Back in 2005, when I was with Union Square Ventures, we changed our brochureware homepage into a blog. A few other VCs had been blogging before, but no one had gone as far as to make the whole front facing effort of their firm into something so interactive. It changed the way we worked with entrepreneurs.
Last year, First Round Capital, my current firm, updated our page to make it even more interactive, pulling in shared links, Foursquare updates, and linking to our Twitter, LinkedIn, and Honestly.com pages. By actively participating on all of these networks we were not only making ourselves as accessable as possible, but making easy for the kind of entrepreneurs we want to work with to learn more about who we were and what we were looking for. While inbound communication goes up, we find that the more we put out there, but more the quality goes up as well.
That's why, after taking a lot of meetings lately with business development and corporate development types looking to meet with startups, I find it so surprising that the efforts of these departments within big companies are so hidden. Mature companies use their biz dev and corp dev efforts to find innovative companies to work with and also to acquire in an effort to stay competitive, innovate, and grow. Finding the right company to tuck into your product offering can be of tremendous strategic importance--especially if it means that your competitor didn't pick up that technology to use it against you. Hot young companies with great technology are the transactional equivilant of the loaded gun on the table--and among companies like Facebook, Google, Twitter, Apple, Adobe, Salesforce, and Microsoft it is definitely a war out there.
So why wouldn't each of these companies have outward facing pages describing how to work with them--just like VCs do? They don't have to give away anything secret. They could just detail who the principals in their business development efforts are, how and when to approach them, and what areas they're focused on. Is it not public knowledge that Twitter is thinking about monetization? Didn't they just tell everyone to build tools that make using their data useful, and not to build new clients? A great business partnership website could do a lot to drive high quality leads to the professionals you've put in charge of finding the best teams to work with. Would it kill anyone to write a business development blog that details the best practices for successful partnerships?
This is especially the case for larger companies whose staffs may not be the size of the Google biz dev team. Those are the types of partners--media companies, publishers, etc. where a well written blog about a new strategy would generate a lot of high quality inbound opportunities. You could even throw in a social proof column where the company could write who its backers are or Oauth to LinkedIn to show how closely connected it is to the principals of your partnership efforts.
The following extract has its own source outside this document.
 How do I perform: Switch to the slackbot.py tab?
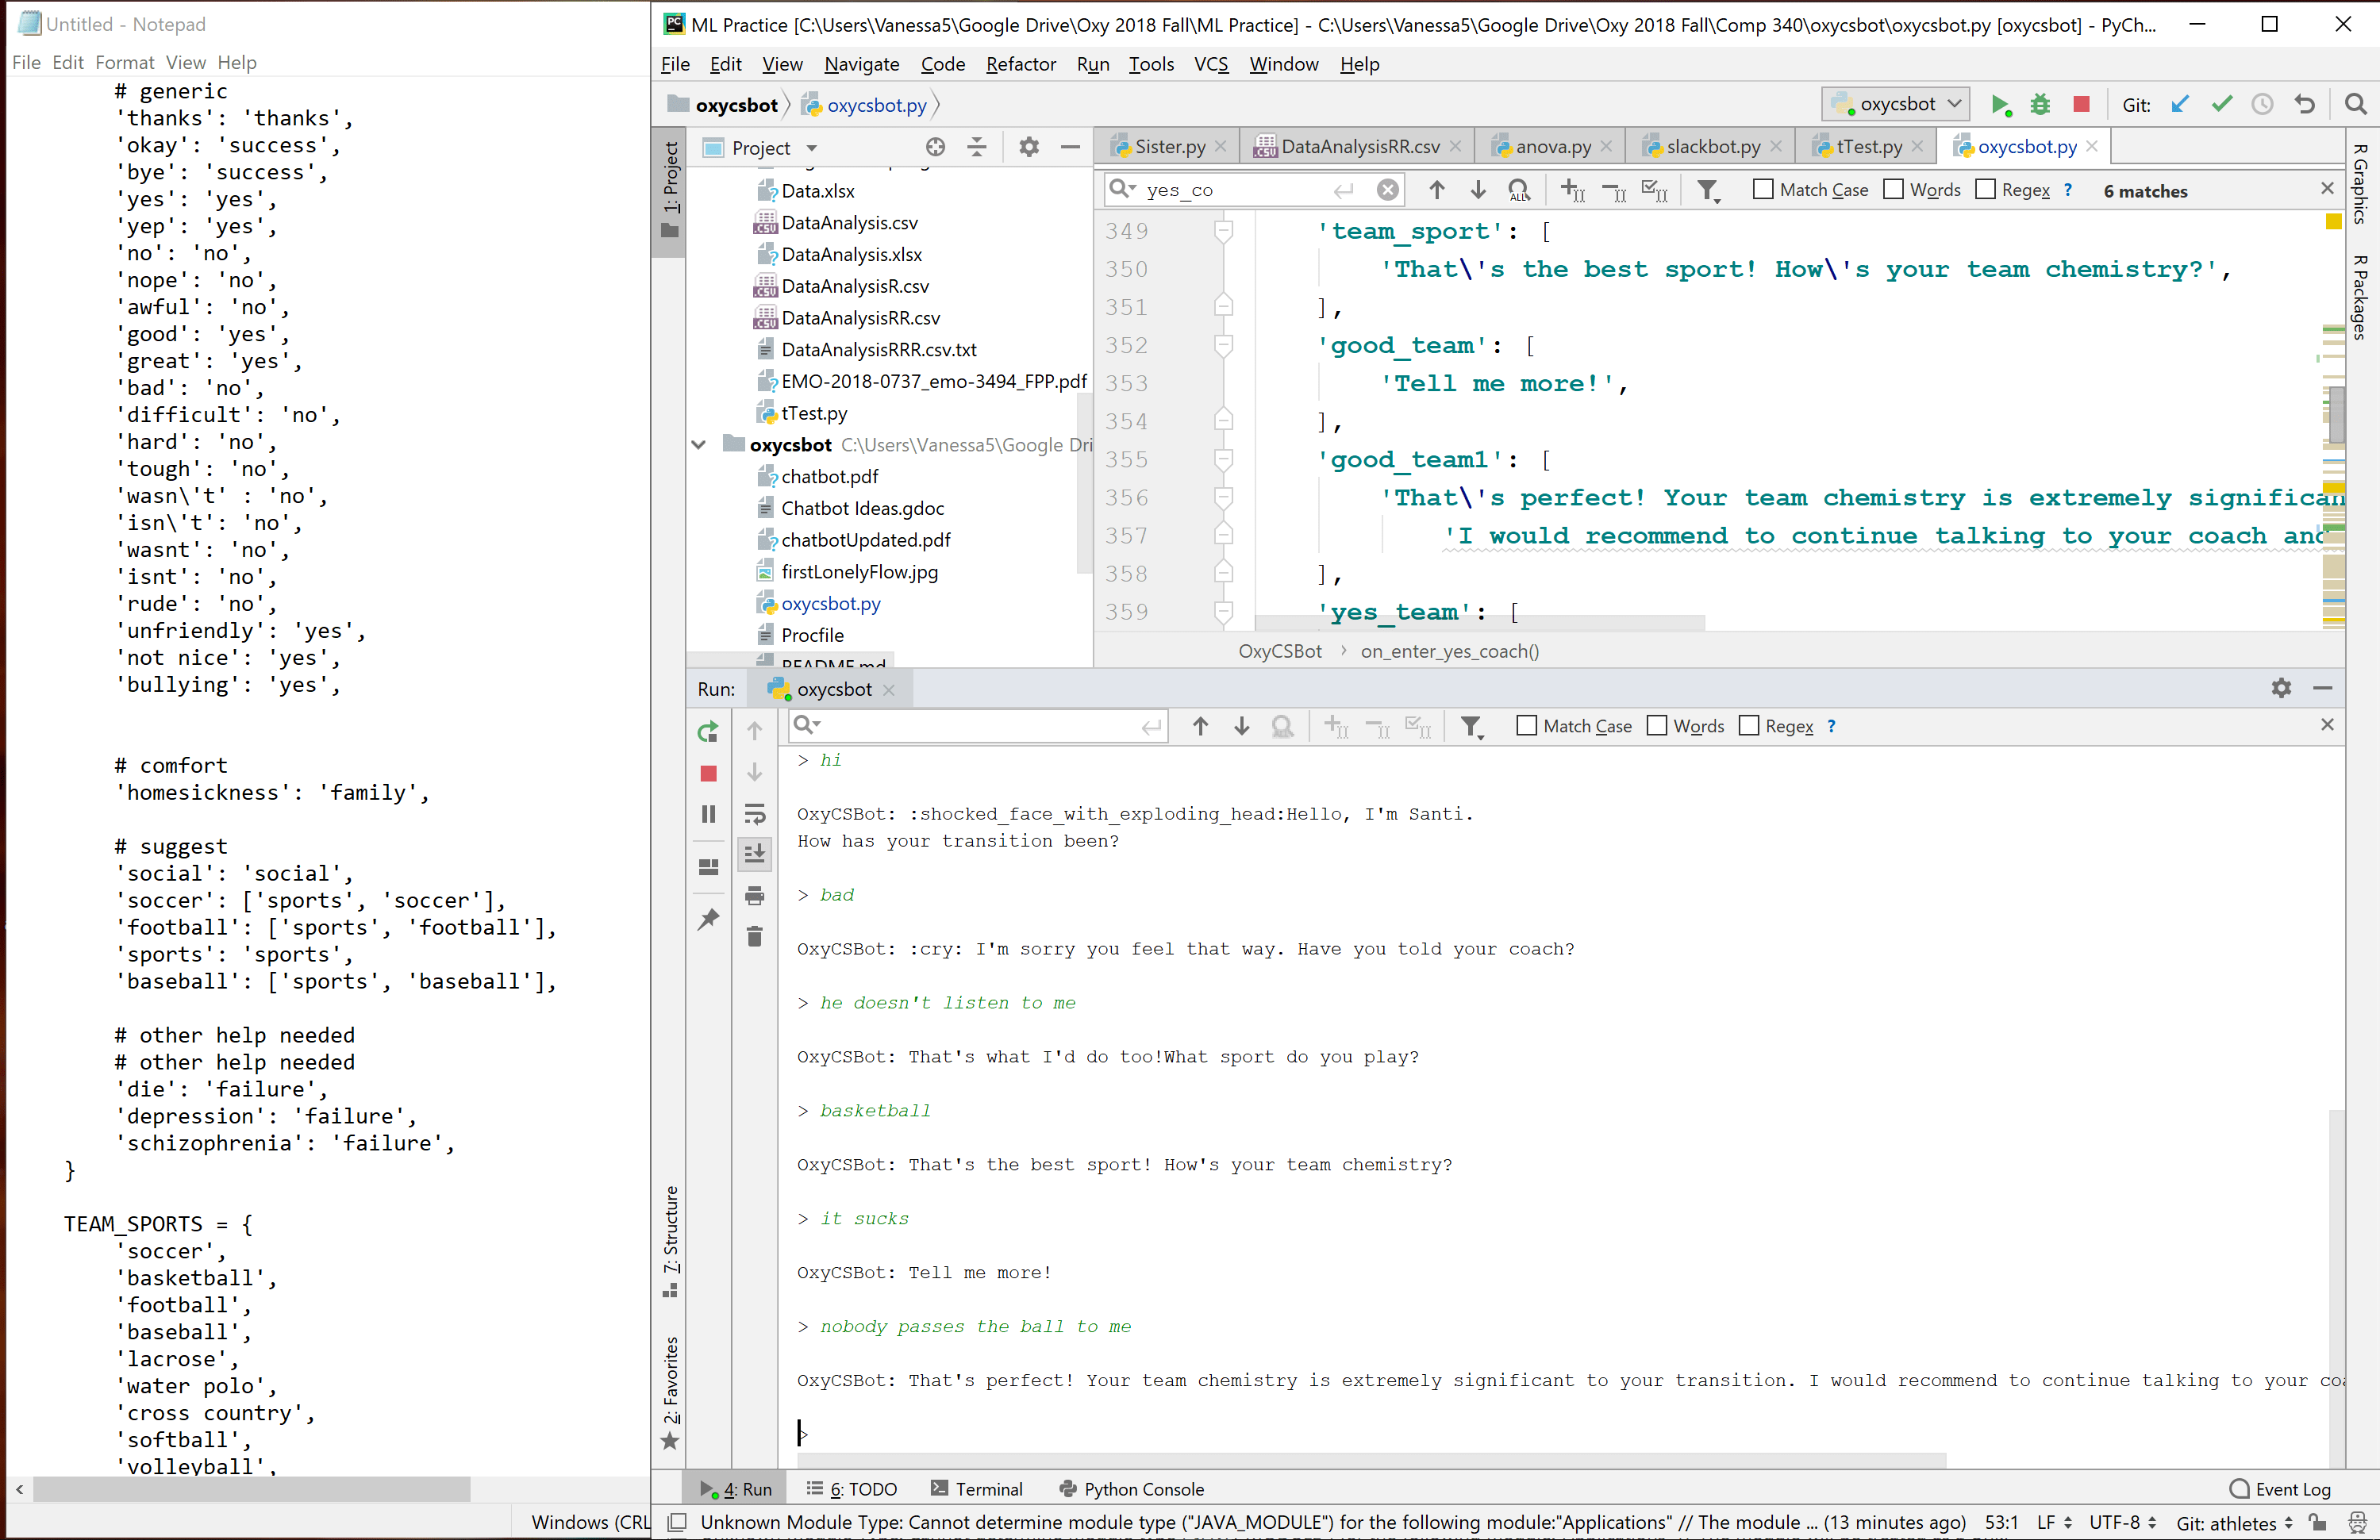(1712, 147)
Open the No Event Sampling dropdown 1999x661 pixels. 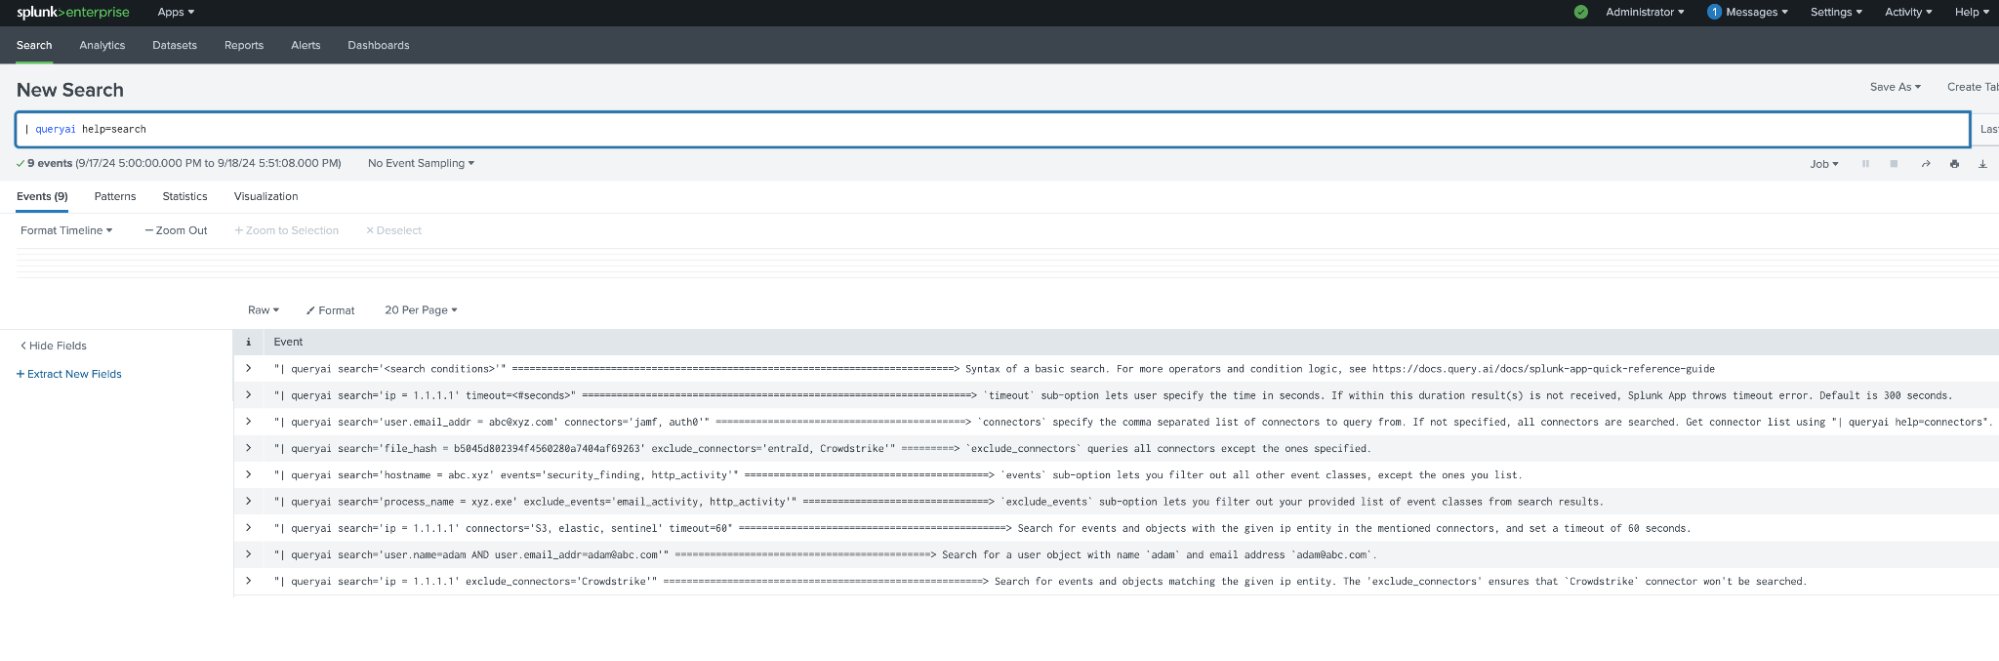420,163
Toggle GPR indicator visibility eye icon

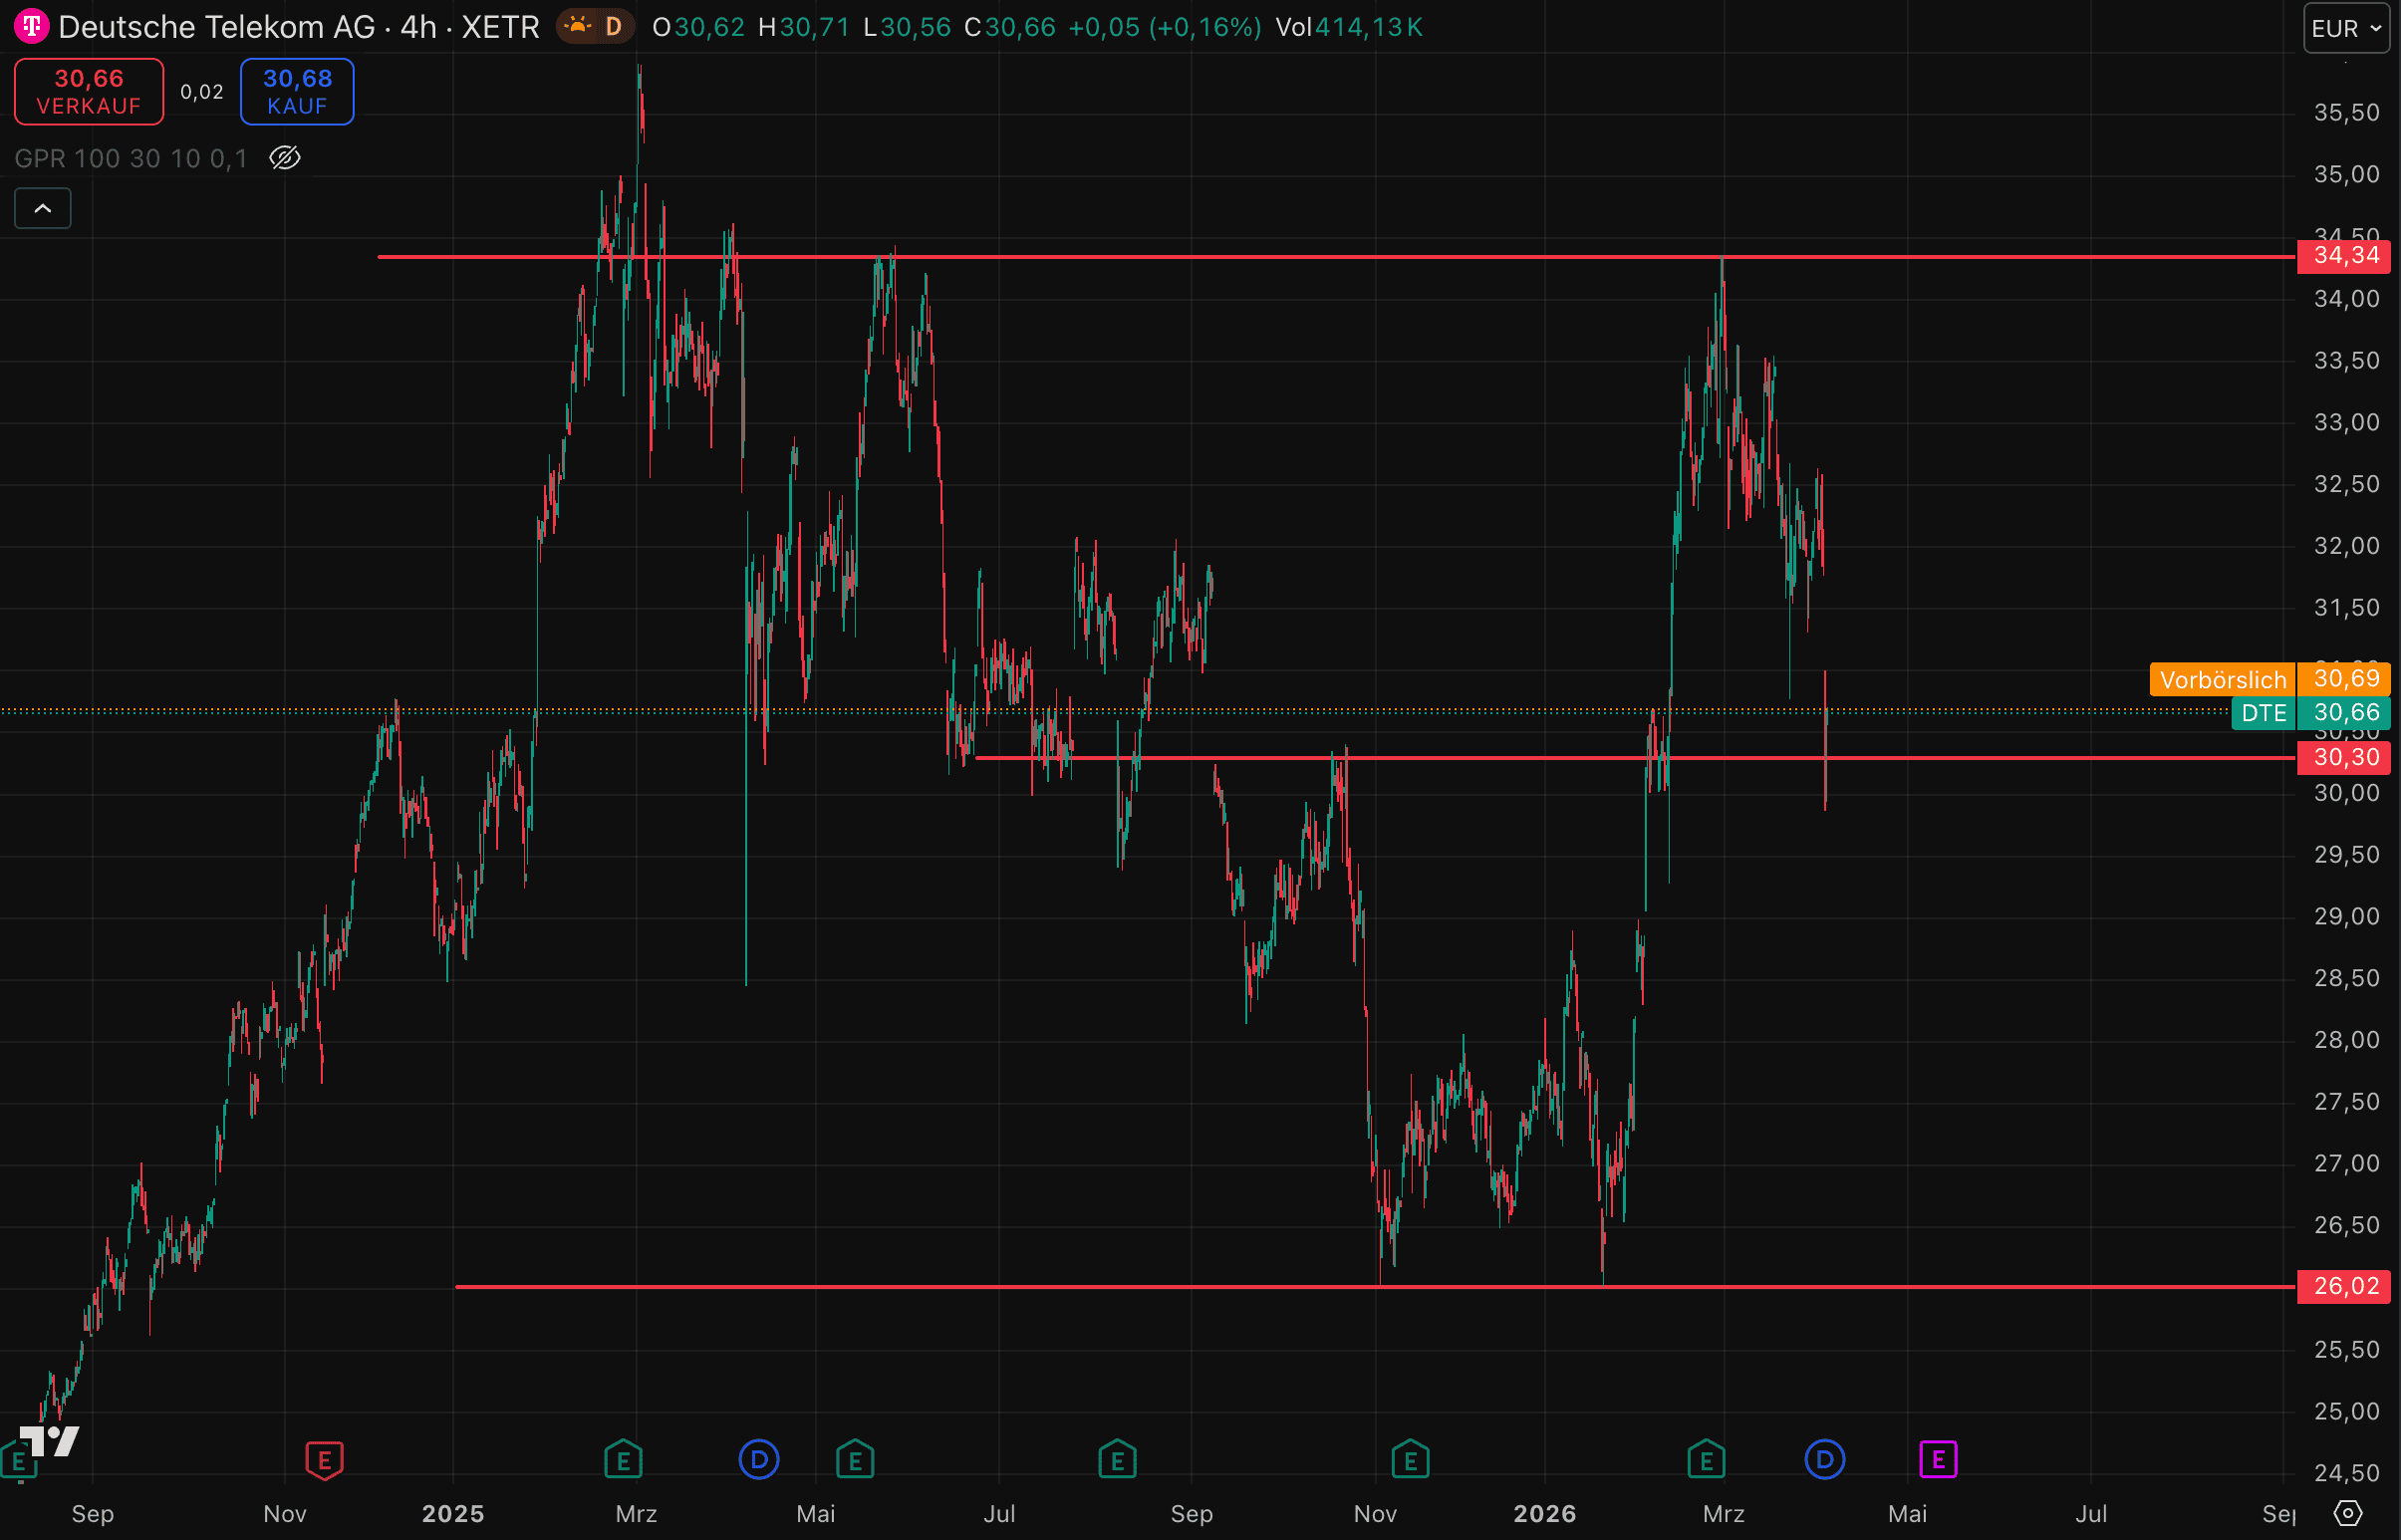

Currently, the process just seems really inefficient. Corporate development teams maintain a lot of one on one relationships with partners at VC firms. They swing by to get portfolio updates. They scan the news for companies doing interesting things--but they have absolutely no inbound flow except for introductions. Those introductions are made exceedingly difficult when not everyone knows what they're looking for. We might maintain great relationships with the top 50 companies in the space--but there are literally 100's of companies that could make great potential partners for our companies, maybe more. How can boths sides work to make that a much more efficient process?
We invested in AxialMarket to help make deal sourcing more efficient on the lower middle market side for acquisitions--but their focus is more on helping Summit and TA buy a growing retail chain in Tennessee than to be the next social sharing widget on HuffPo. BeanSprout is helping on the business development side with a new marketplace, but that still doesn't solve the problem of inbound leads. If you're a hotshot team with a product that could tip the social balance for Google in the war against Facebook, where would you go? How would you find the right person to talk to? Good luck clicking around Google's corporate homepage. There aren't any links to who runs what. I understand that you don't want your business leaders to get overwhelmed, but surely this is a solveable problem given social filters and web traffic statistics. If companies did a better job spelling out their objectives--something they do in the media all the time--perhaps they'd be able to have a better direct relationship with innovators, reach them earlier, and not have to acquire them after a huge bidding war later on after everyone already knows about them.